### Video Transcript

Find the solution set of the equation 𝑥 minus 23 all squared minus six 𝑥 is equal to zero, giving values to three decimal places.

We recall that any quadratic equation written in the form 𝑎𝑥 squared plus 𝑏𝑥 plus 𝑐 equals zero, where 𝑎, 𝑏, and 𝑐 are constants and 𝑎 is nonzero, can be solved using the quadratic formula. This states that 𝑥 is equal to negative 𝑏 plus or minus the square root of 𝑏 squared minus four 𝑎𝑐 all divided by two 𝑎.

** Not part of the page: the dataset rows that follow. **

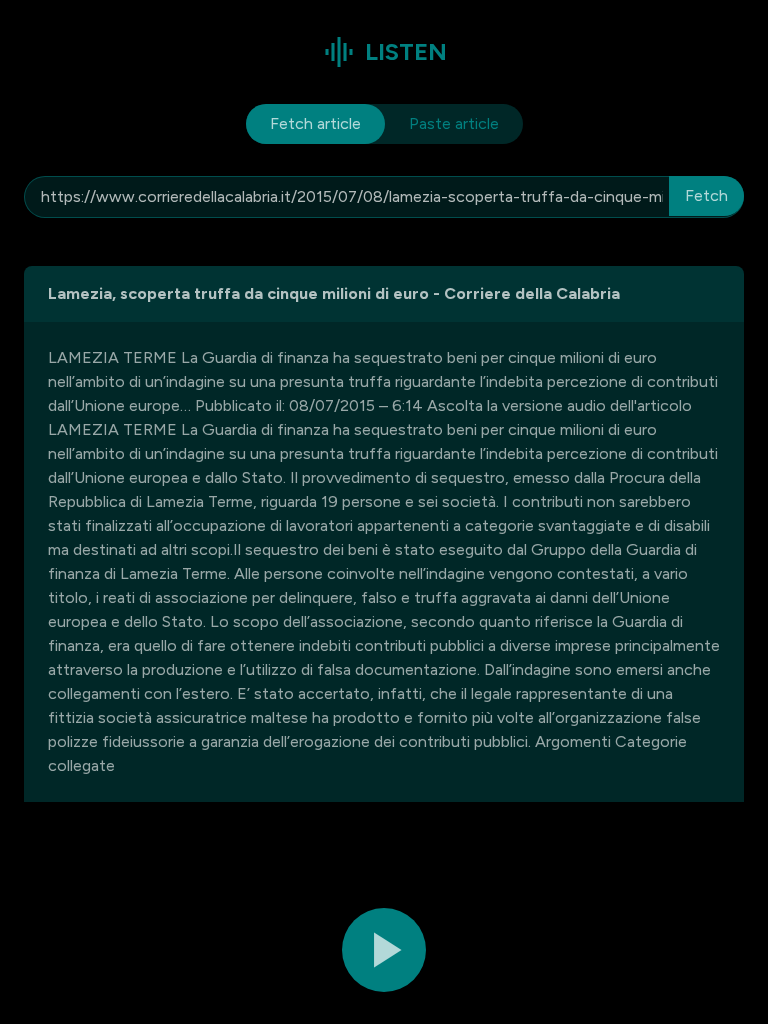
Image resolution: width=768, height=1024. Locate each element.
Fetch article (315, 123)
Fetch (706, 195)
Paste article (454, 123)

Our first step in this question is to rewrite our equation so it is in the form 𝑎𝑥 squared plus 𝑏𝑥 plus 𝑐 equals zero. In order to square 𝑥 minus 23, we multiply 𝑥 minus 23 by 𝑥 minus 23. We can distribute the parentheses or expand the brackets here by using the FOIL method. Multiplying the first terms gives us 𝑥 squared. 𝑥 multiplied by negative 23 is negative 23𝑥. Therefore, the product of the outer and inner terms are both negative 23𝑥. Finally, multiplying negative 23 by negative 23 gives us positive 529. Our equation becomes 𝑥 squared minus 23𝑥 minus 23𝑥 plus 529 minus six 𝑥 is equal to zero.

Next, we can collect the like terms. Our equation simplifies to 𝑥 squared minus 52𝑥 plus 529 is equal to zero. The values of 𝑎, 𝑏, and 𝑐 are one, negative 52, and 529. Substituting these into the quadratic formula gives us 𝑥 is equal to negative negative 52 plus or minus the square root of negative 52 squared minus four multiplied by one multiplied by 529 all divided by two multiplied by one. This simplifies to 𝑥 is equal to 52 plus or minus the square root of 588 all divided by two. This means that either 𝑥 is equal to 52 plus the square root of 588 all divided by two or 𝑥 is equal to 52 minus the square root of 588 all divided by two. Typing these calculations into our calculator and rounding to three decimal places, we get 38.124 and 13.876.

The solution set of the equation 𝑥 minus 23 all squared minus six 𝑥 equals zero contains two values: 38.124 and 13.876.